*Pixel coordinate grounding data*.
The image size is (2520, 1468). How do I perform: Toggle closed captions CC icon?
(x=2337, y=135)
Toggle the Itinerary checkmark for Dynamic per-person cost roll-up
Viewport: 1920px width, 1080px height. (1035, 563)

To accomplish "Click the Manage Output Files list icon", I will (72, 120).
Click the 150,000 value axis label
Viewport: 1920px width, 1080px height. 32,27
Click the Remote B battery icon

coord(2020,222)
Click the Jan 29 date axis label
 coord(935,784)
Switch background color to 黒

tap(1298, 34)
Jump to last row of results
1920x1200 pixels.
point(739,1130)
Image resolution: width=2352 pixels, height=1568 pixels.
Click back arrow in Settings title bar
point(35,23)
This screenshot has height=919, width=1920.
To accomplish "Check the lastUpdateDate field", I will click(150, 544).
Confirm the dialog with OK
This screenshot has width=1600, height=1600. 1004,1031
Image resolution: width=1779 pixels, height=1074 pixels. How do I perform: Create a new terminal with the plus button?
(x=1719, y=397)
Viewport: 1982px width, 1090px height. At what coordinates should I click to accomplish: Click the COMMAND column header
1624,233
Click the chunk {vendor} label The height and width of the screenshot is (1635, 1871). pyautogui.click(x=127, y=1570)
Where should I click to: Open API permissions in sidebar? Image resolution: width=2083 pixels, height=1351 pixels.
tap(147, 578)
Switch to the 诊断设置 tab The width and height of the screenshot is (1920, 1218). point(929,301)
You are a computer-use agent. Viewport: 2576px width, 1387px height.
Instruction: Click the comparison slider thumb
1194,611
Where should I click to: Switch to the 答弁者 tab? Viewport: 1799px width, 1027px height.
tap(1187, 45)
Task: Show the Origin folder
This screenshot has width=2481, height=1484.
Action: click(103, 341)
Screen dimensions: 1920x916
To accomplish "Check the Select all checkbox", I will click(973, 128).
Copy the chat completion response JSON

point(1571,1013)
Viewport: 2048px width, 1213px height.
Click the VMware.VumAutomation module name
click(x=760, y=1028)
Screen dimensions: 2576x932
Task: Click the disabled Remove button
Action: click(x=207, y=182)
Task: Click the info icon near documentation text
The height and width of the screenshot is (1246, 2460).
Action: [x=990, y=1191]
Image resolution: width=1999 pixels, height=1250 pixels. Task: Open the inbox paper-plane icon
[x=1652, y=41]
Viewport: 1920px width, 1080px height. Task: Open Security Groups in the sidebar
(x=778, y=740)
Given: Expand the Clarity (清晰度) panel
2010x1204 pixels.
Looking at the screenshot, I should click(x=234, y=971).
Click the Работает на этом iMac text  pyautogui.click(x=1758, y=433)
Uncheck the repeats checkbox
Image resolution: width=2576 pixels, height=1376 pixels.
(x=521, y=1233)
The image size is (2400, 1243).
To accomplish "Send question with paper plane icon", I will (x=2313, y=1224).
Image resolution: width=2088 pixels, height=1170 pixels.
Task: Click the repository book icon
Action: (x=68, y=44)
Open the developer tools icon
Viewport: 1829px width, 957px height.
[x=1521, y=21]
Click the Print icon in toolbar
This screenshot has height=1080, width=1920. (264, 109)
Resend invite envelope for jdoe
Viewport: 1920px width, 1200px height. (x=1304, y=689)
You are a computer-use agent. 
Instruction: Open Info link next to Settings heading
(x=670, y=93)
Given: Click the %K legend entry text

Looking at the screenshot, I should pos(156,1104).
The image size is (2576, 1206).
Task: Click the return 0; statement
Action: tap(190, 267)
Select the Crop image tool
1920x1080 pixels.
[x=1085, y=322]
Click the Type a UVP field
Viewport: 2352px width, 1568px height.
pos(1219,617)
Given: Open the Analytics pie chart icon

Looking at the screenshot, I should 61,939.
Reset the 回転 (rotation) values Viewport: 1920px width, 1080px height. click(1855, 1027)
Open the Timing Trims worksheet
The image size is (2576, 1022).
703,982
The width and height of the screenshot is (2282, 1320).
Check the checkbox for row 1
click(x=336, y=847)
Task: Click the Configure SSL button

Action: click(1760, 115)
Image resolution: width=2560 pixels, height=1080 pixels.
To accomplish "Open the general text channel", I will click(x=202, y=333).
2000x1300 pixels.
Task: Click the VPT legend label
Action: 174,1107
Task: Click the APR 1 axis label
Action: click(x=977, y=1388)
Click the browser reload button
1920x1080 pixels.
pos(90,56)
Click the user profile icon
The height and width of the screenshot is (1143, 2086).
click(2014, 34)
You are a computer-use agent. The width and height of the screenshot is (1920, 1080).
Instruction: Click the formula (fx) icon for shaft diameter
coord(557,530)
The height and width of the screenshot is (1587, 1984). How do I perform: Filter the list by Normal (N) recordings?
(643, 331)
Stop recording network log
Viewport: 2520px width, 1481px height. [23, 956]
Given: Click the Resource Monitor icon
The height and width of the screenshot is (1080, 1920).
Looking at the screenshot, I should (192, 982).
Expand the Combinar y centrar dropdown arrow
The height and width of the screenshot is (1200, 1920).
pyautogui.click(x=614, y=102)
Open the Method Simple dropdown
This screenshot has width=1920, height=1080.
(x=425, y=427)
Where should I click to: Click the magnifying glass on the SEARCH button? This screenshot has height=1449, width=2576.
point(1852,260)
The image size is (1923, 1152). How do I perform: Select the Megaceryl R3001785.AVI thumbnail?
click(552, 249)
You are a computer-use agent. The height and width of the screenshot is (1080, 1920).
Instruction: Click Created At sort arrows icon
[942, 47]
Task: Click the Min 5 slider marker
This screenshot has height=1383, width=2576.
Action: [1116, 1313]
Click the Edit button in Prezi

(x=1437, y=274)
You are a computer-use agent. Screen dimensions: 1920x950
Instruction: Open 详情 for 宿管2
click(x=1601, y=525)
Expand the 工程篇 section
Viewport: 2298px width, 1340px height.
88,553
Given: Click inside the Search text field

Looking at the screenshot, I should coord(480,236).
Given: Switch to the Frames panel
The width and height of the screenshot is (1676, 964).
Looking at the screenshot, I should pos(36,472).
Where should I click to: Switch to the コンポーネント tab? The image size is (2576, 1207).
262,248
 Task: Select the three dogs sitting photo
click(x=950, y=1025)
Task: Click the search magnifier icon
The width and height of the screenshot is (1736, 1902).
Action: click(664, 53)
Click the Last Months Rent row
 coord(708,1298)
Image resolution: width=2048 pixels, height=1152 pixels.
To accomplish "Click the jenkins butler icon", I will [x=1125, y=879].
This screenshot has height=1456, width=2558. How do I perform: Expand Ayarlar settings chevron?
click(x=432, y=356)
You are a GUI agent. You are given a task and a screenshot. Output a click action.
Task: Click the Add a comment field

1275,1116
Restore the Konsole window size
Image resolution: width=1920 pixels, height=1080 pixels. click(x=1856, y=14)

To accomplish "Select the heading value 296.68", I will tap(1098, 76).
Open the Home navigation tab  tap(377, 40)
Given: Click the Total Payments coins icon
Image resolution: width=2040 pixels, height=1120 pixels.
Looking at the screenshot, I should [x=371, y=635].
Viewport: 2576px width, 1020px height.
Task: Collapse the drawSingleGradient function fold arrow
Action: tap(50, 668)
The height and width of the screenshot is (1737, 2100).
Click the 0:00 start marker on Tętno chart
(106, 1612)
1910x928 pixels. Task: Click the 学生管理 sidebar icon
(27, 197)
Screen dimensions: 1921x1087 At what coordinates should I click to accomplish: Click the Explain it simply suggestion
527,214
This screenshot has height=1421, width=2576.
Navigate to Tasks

*Work instructions*. What you output should match every line above exactly.

*Result below*.
The image size is (2520, 1468). How do I perform: Toggle closed captions CC icon?
(x=2337, y=135)
Toggle the Itinerary checkmark for Dynamic per-person cost roll-up
Viewport: 1920px width, 1080px height. (1035, 563)

To accomplish "Click the Manage Output Files list icon", I will (72, 120).
Click the 150,000 value axis label
Viewport: 1920px width, 1080px height. 32,27
Click the Remote B battery icon

coord(2020,222)
Click the Jan 29 date axis label
 coord(935,784)
Switch background color to 黒

tap(1298, 34)
Jump to last row of results
1920x1200 pixels.
point(739,1130)
Image resolution: width=2352 pixels, height=1568 pixels.
Click back arrow in Settings title bar
point(35,23)
This screenshot has height=919, width=1920.
To accomplish "Check the lastUpdateDate field", I will click(150, 544).
Confirm the dialog with OK
This screenshot has width=1600, height=1600. 1004,1031
Image resolution: width=1779 pixels, height=1074 pixels. How do I perform: Create a new terminal with the plus button?
(x=1719, y=397)
Viewport: 1982px width, 1090px height. At what coordinates should I click to accomplish: Click the COMMAND column header
1624,233
Click the chunk {vendor} label The height and width of the screenshot is (1635, 1871). pyautogui.click(x=127, y=1570)
Where should I click to: Open API permissions in sidebar? Image resolution: width=2083 pixels, height=1351 pixels.
tap(147, 578)
Switch to the 诊断设置 tab The width and height of the screenshot is (1920, 1218). point(929,301)
You are a computer-use agent. Viewport: 2576px width, 1387px height.
Instruction: Click the comparison slider thumb
1194,611
Where should I click to: Switch to the 答弁者 tab? Viewport: 1799px width, 1027px height.
tap(1187, 45)
Task: Show the Origin folder
This screenshot has width=2481, height=1484.
Action: click(103, 341)
Screen dimensions: 1920x916
To accomplish "Check the Select all checkbox", I will click(973, 128).
Copy the chat completion response JSON

point(1571,1013)
Viewport: 2048px width, 1213px height.
Click the VMware.VumAutomation module name
click(x=760, y=1028)
Screen dimensions: 2576x932
Task: Click the disabled Remove button
Action: click(x=207, y=182)
Task: Click the info icon near documentation text
The height and width of the screenshot is (1246, 2460).
Action: [x=990, y=1191]
Image resolution: width=1999 pixels, height=1250 pixels. Task: Open the inbox paper-plane icon
[x=1652, y=41]
Viewport: 1920px width, 1080px height. Task: Open Security Groups in the sidebar
(x=778, y=740)
Given: Expand the Clarity (清晰度) panel
2010x1204 pixels.
Looking at the screenshot, I should click(x=234, y=971).
Click the Работает на этом iMac text  pyautogui.click(x=1758, y=433)
Uncheck the repeats checkbox
Image resolution: width=2576 pixels, height=1376 pixels.
(x=521, y=1233)
The image size is (2400, 1243).
To accomplish "Send question with paper plane icon", I will (x=2313, y=1224).
Image resolution: width=2088 pixels, height=1170 pixels.
Task: Click the repository book icon
Action: (x=68, y=44)
Open the developer tools icon
Viewport: 1829px width, 957px height.
[x=1521, y=21]
Click the Print icon in toolbar
This screenshot has height=1080, width=1920. (264, 109)
Resend invite envelope for jdoe
Viewport: 1920px width, 1200px height. (x=1304, y=689)
You are a computer-use agent. 
Instruction: Open Info link next to Settings heading
(x=670, y=93)
Given: Click the %K legend entry text

Looking at the screenshot, I should pos(156,1104).
The image size is (2576, 1206).
Task: Click the return 0; statement
Action: tap(190, 267)
Select the Crop image tool
1920x1080 pixels.
[x=1085, y=322]
Click the Type a UVP field
Viewport: 2352px width, 1568px height.
pos(1219,617)
Given: Open the Analytics pie chart icon

Looking at the screenshot, I should 61,939.
Reset the 回転 (rotation) values Viewport: 1920px width, 1080px height. click(1855, 1027)
Open the Timing Trims worksheet
The image size is (2576, 1022).
703,982
The width and height of the screenshot is (2282, 1320).
Check the checkbox for row 1
click(x=336, y=847)
Task: Click the Configure SSL button

Action: click(1760, 115)
Image resolution: width=2560 pixels, height=1080 pixels.
To accomplish "Open the general text channel", I will click(x=202, y=333).
2000x1300 pixels.
Task: Click the VPT legend label
Action: 174,1107
Task: Click the APR 1 axis label
Action: click(x=977, y=1388)
Click the browser reload button
1920x1080 pixels.
pos(90,56)
Click the user profile icon
The height and width of the screenshot is (1143, 2086).
click(2014, 34)
You are a computer-use agent. The width and height of the screenshot is (1920, 1080).
Instruction: Click the formula (fx) icon for shaft diameter
coord(557,530)
The height and width of the screenshot is (1587, 1984). How do I perform: Filter the list by Normal (N) recordings?
(643, 331)
Stop recording network log
Viewport: 2520px width, 1481px height. [23, 956]
Given: Click the Resource Monitor icon
The height and width of the screenshot is (1080, 1920).
Looking at the screenshot, I should (192, 982).
Expand the Combinar y centrar dropdown arrow
The height and width of the screenshot is (1200, 1920).
pyautogui.click(x=614, y=102)
Open the Method Simple dropdown
This screenshot has width=1920, height=1080.
(x=425, y=427)
Where should I click to: Click the magnifying glass on the SEARCH button? This screenshot has height=1449, width=2576.
point(1852,260)
The image size is (1923, 1152). How do I perform: Select the Megaceryl R3001785.AVI thumbnail?
click(552, 249)
You are a computer-use agent. The height and width of the screenshot is (1080, 1920).
Instruction: Click Created At sort arrows icon
[942, 47]
Task: Click the Min 5 slider marker
This screenshot has height=1383, width=2576.
Action: [1116, 1313]
Click the Edit button in Prezi

(x=1437, y=274)
You are a computer-use agent. Screen dimensions: 1920x950
Instruction: Open 详情 for 宿管2
click(x=1601, y=525)
Expand the 工程篇 section
Viewport: 2298px width, 1340px height.
88,553
Given: Click inside the Search text field

Looking at the screenshot, I should coord(480,236).
Given: Switch to the Frames panel
The width and height of the screenshot is (1676, 964).
Looking at the screenshot, I should pos(36,472).
Where should I click to: Switch to the コンポーネント tab? The image size is (2576, 1207).
262,248
 Task: Select the three dogs sitting photo
click(x=950, y=1025)
Task: Click the search magnifier icon
The width and height of the screenshot is (1736, 1902).
Action: click(664, 53)
Click the Last Months Rent row
 coord(708,1298)
Image resolution: width=2048 pixels, height=1152 pixels.
To accomplish "Click the jenkins butler icon", I will [x=1125, y=879].
This screenshot has height=1456, width=2558. How do I perform: Expand Ayarlar settings chevron?
click(x=432, y=356)
You are a GUI agent. You are given a task and a screenshot. Output a click action.
Task: Click the Add a comment field

1275,1116
Restore the Konsole window size
Image resolution: width=1920 pixels, height=1080 pixels. click(x=1856, y=14)

To accomplish "Select the heading value 296.68", I will tap(1098, 76).
Open the Home navigation tab  tap(377, 40)
Given: Click the Total Payments coins icon
Image resolution: width=2040 pixels, height=1120 pixels.
Looking at the screenshot, I should [x=371, y=635].
Viewport: 2576px width, 1020px height.
Task: Collapse the drawSingleGradient function fold arrow
Action: tap(50, 668)
The height and width of the screenshot is (1737, 2100).
Click the 0:00 start marker on Tętno chart
(106, 1612)
1910x928 pixels. Task: Click the 学生管理 sidebar icon
(27, 197)
Screen dimensions: 1921x1087 At what coordinates should I click to accomplish: Click the Explain it simply suggestion
527,214
This screenshot has height=1421, width=2576.
Navigate to Tasks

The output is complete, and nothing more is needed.